-- PROVIDED DATA --
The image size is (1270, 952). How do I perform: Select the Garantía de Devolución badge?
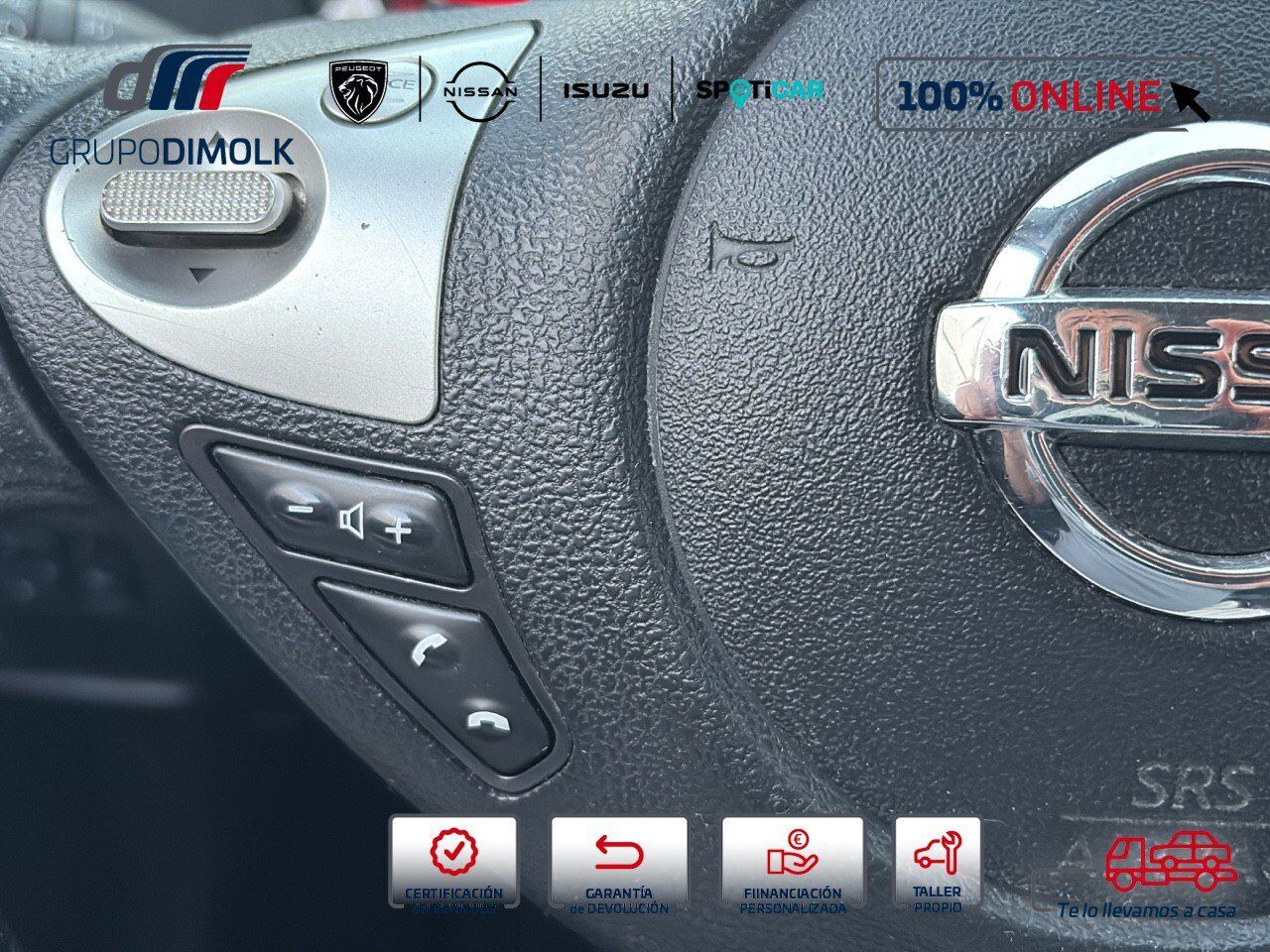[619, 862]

* * *

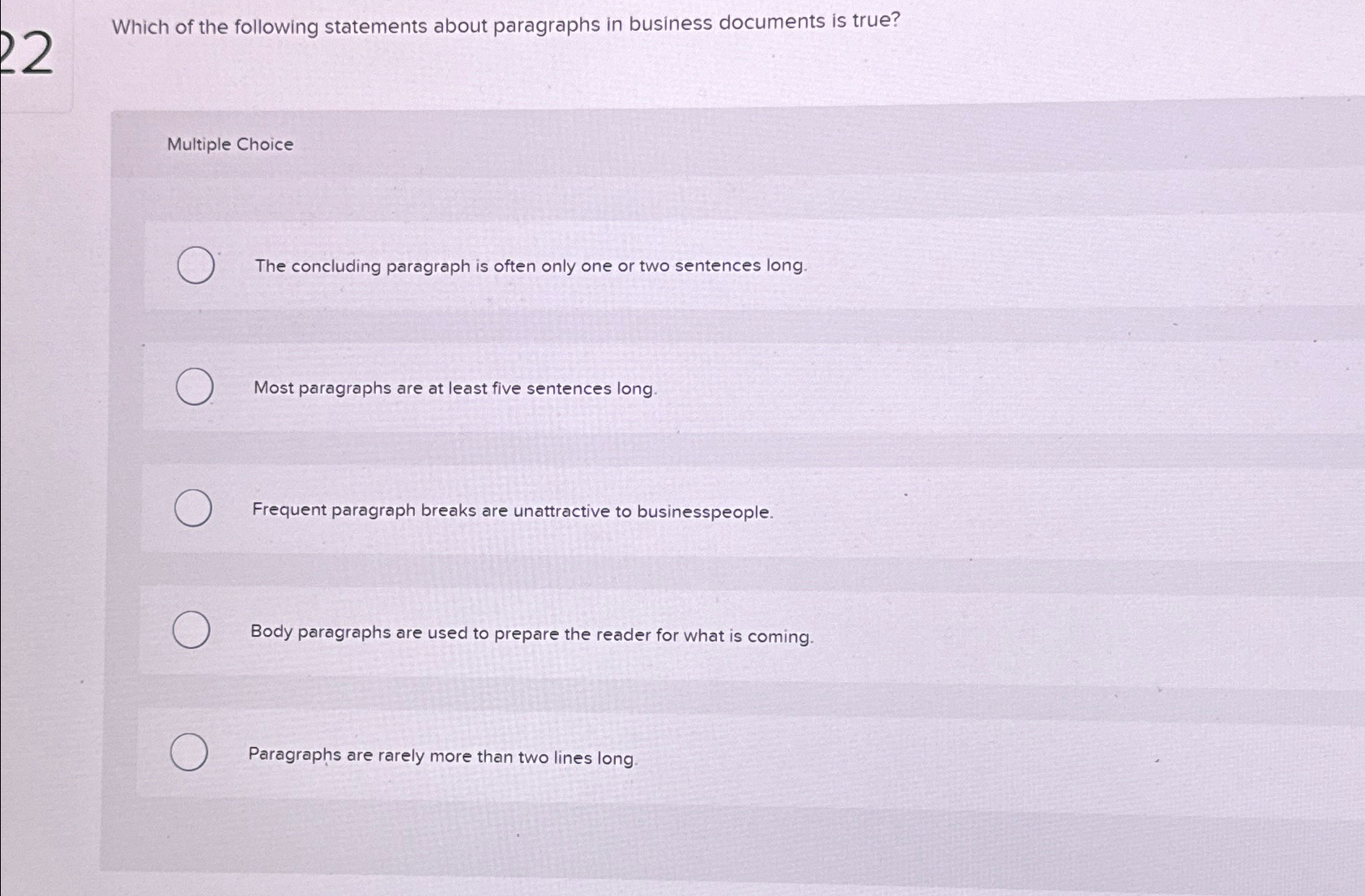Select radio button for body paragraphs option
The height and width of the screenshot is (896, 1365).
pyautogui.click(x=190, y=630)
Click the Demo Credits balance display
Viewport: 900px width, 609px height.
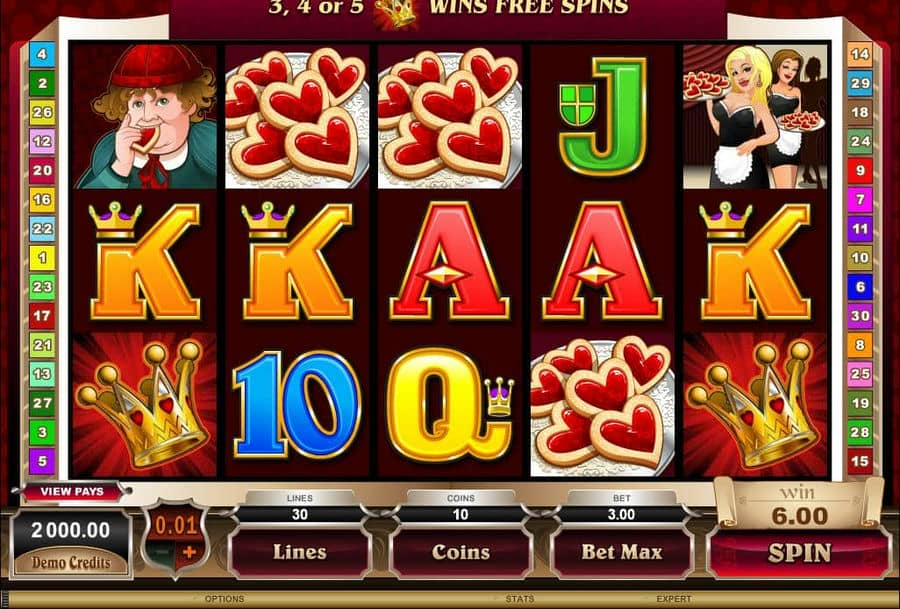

==

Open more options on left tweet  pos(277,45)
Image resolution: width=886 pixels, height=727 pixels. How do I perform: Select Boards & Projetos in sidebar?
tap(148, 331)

-- TASK GOAL --
Please give back exactly the lines of the listing above that run from the one containing "Click the Demo Credits balance display" through the one containing "Viewport: 900px width, 609px height.", and only those.

-- EXERCISE ANSWER --
Click the Demo Credits balance display
Viewport: 900px width, 609px height.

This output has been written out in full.